За ужином Саксель пытался объяснить мне, что такое диалектика, но ему не удалось ясно сформулировать то, что он знал по этому поводу. Я оставил его, отправляясь на встречу с Одиль. Она ждала меня в кафе недалеко от Лионского вокзала. Она не казалась такой безразличной, как раньше. Я собрался этому удивиться, но она не дала мне на это времени, и я ничего не узнал от нее, пока не рассказал, что произошло со мной за эти несколько дней, за эти четыре дня. Я рассказал все в подробностях и даже дошел до принципа исключенного «третьего», так как мне показалось, что это доставляет ей удовольствие. В конце концов я исчерпал все свои жалкие новости. Было много народу, люди входили и выходили, садились или вставали, ели-пили или читали, самые разные люди. Я смотрел, как они входят и выходят, садятся и встают. И тогда она сказала:

– Я ухожу.

– Вы уходите?

– Я уезжаю. Я хотела сказать: уезжаю. – И продолжала: – А что же мне делать, кем мне быть? Идти работать? Я не настолько смела. Или стать, как все остальные? Панель – это так ужасно, это наводит тоску. На это у меня тоже не хватит храбрости. Поэтому я уезжаю.

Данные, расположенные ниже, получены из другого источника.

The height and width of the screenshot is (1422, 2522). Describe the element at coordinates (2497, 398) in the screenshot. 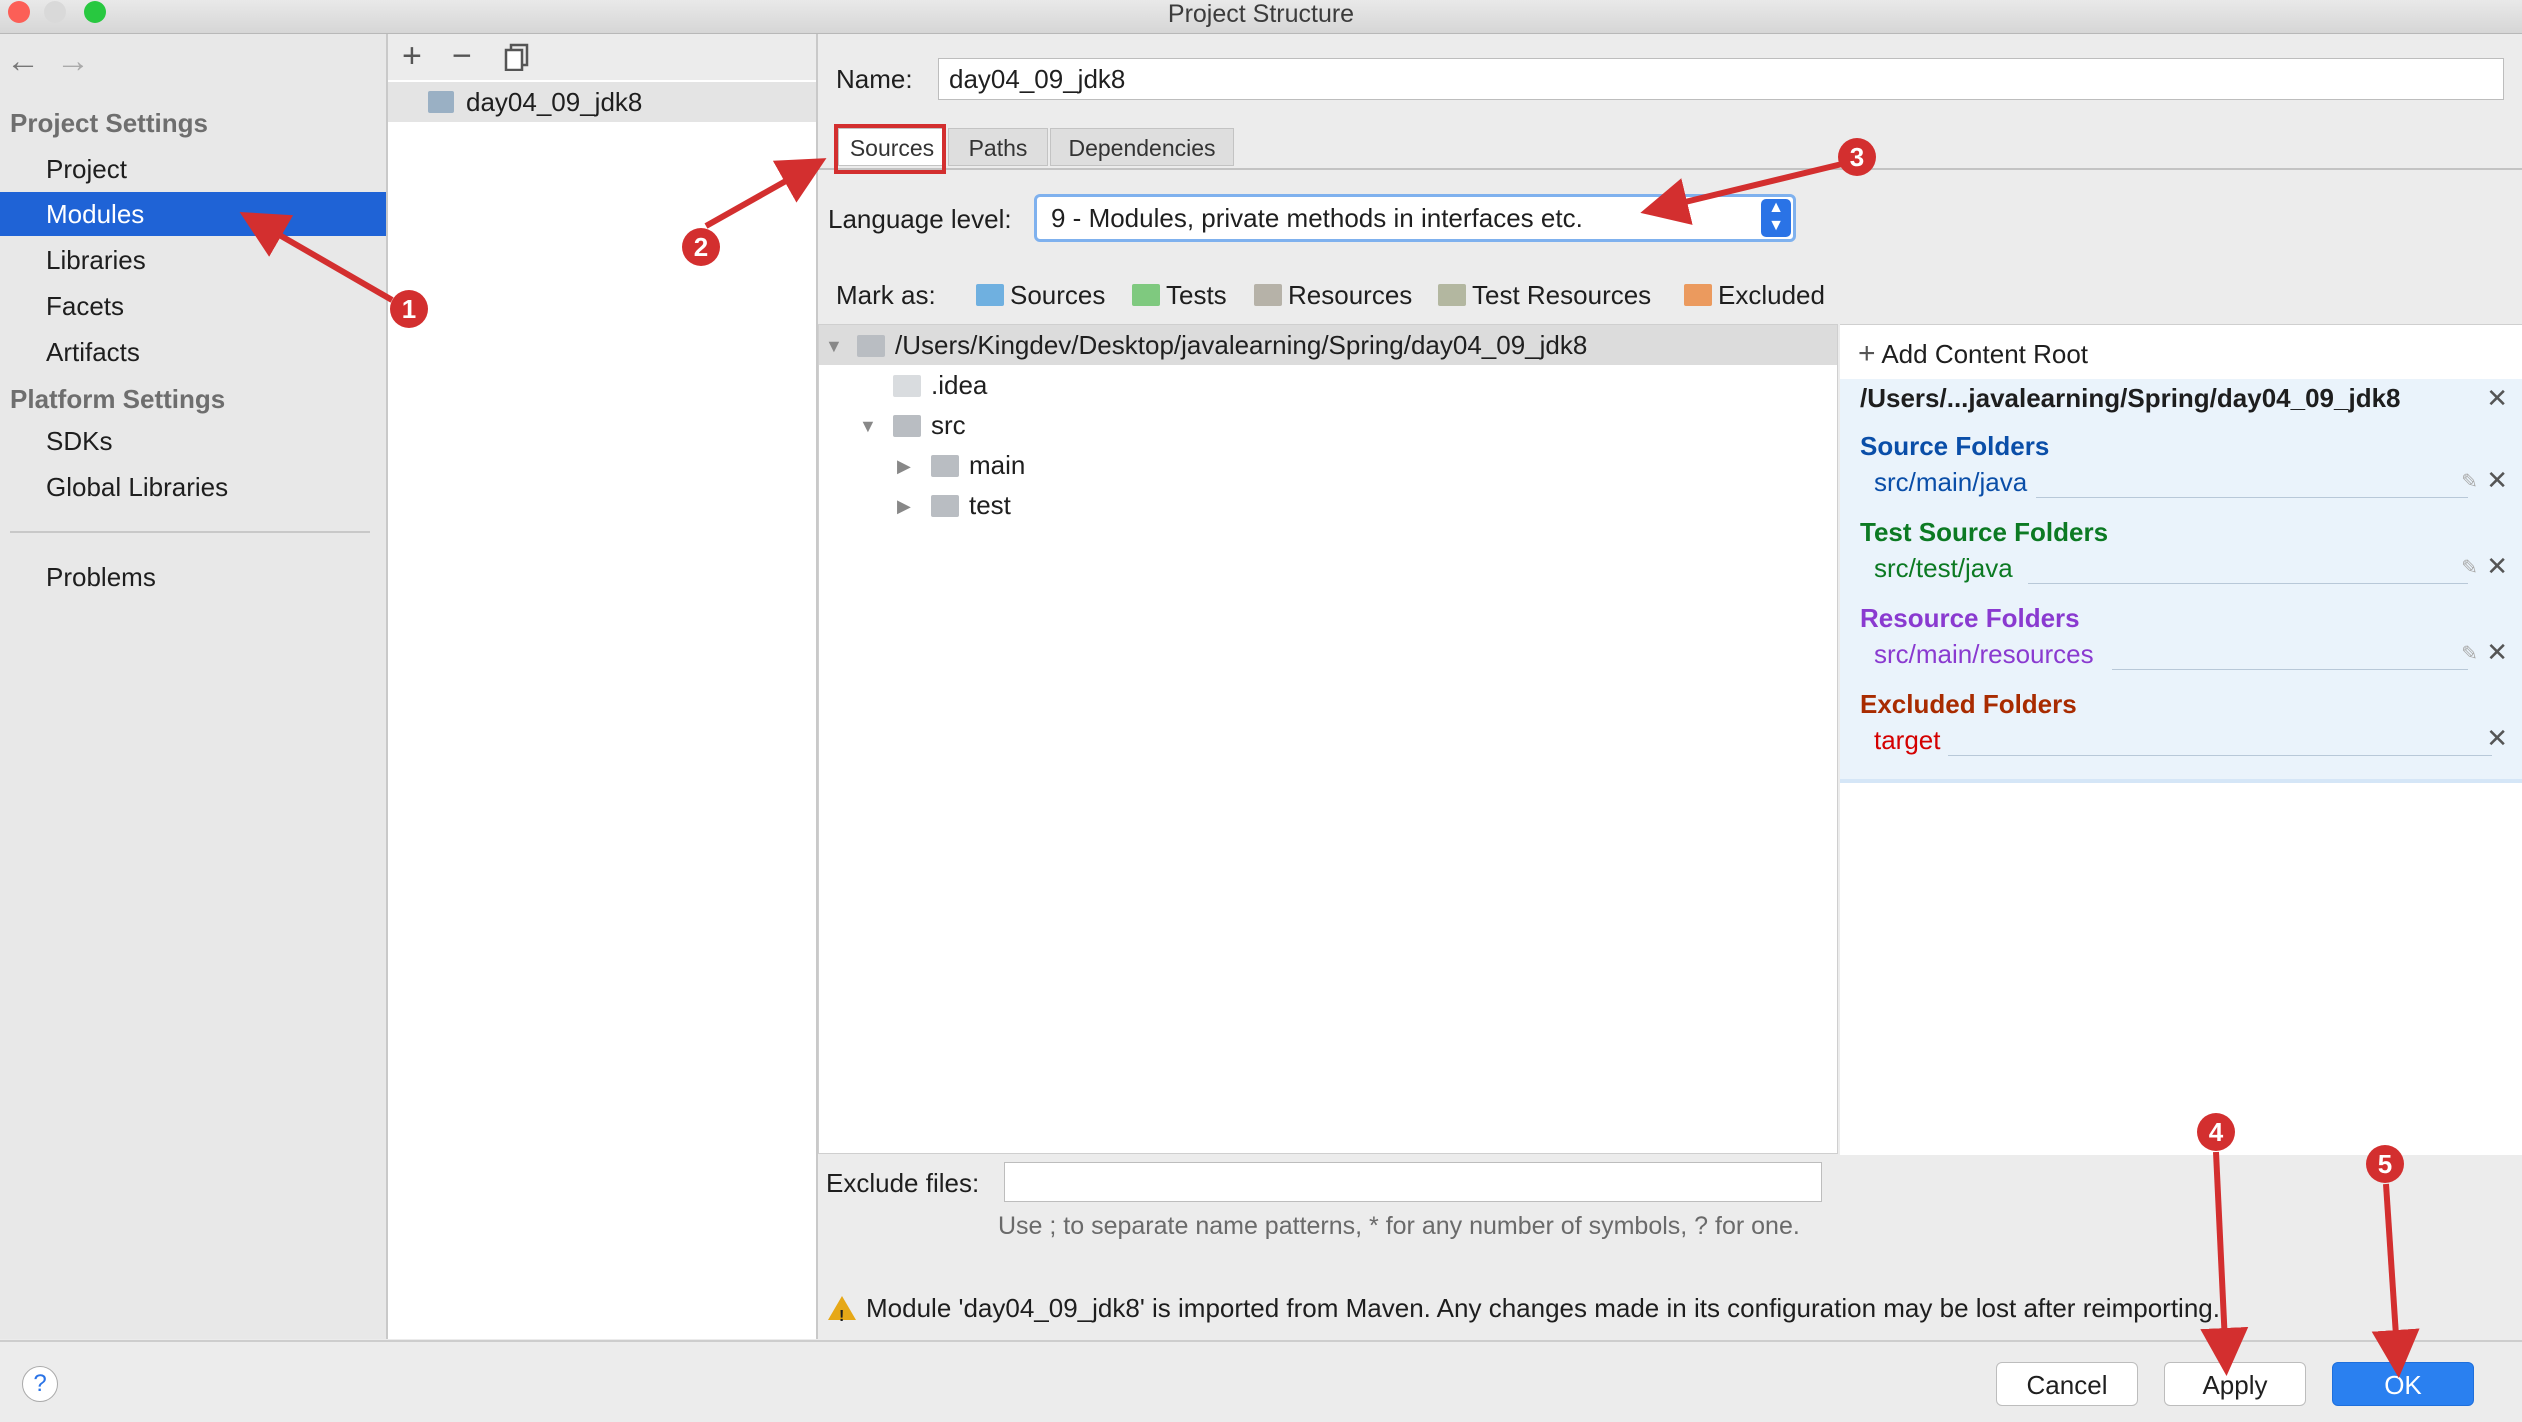

I see `remove-content-root-icon: ✕` at that location.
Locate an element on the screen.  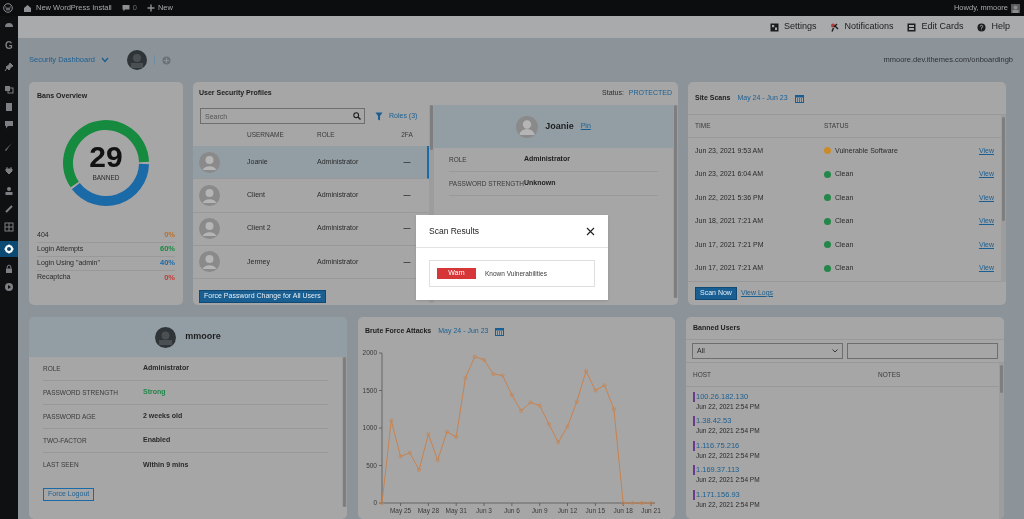
user-icon is located at coordinates (9, 191).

– Но куда вы хотите ехать? Вы не можете так вот взять и уехать. Куда вы поедете?

– Вы сочтете это неинтересным, то, что я собираюсь сделать: я еду в провинцию к родителям. Меня примут, меня простят.

– Это так мрачно, то, что вы рассказываете.

– Вот уже и лето. Я буду в деревне. Как будто еду на каникулы. Вам так не кажется?

– Мне кажется, что это ужасно.

– Что же мне делать? Там меня оставят в покое. Я знаю. Я не буду ни о чем жалеть. Мне не о чем жалеть.

Какая жизнь была у меня до сих пор? Вы знаете какая. И что же? Только о вас я и буду сожалеть, потому что вы были хорошим другом. Остальное ничего не стоит. Я буду посылать вам почтовые открытки, чтобы вы знали, жива ли я еще. Не очень длинные, потому что я не люблю писать.

– Я не ожидал такого! – сказал я, что вызвало ее смех.

Я недовольно взглянул на нее:

– А вы не думаете, что я все-таки мог бы что-то сделать для вас?

– Что?

Этого я абсолютно не знал.

– Вот видите. Самое лучшее – уехать. До свидания.

– Но мой поезд! Я не собираюсь пропустить свой поезд. У меня забронировано место.

– Я провожу вас?

– Если вы не слишком взволнованны.

Я дошел с ней до камеры хранения. Взял ее чемодан. Купил для нее газеты, фрукты. Для нее – поэтому я и подумал об этих мелочах. В ночном поезде было мало пассажиров. Я достал для нее подушки. Устроил ее в купе.

– Видите, – сказала она, – я взяла второй класс. Так будет лучше, когда я приеду туда. Провинциальные нравы!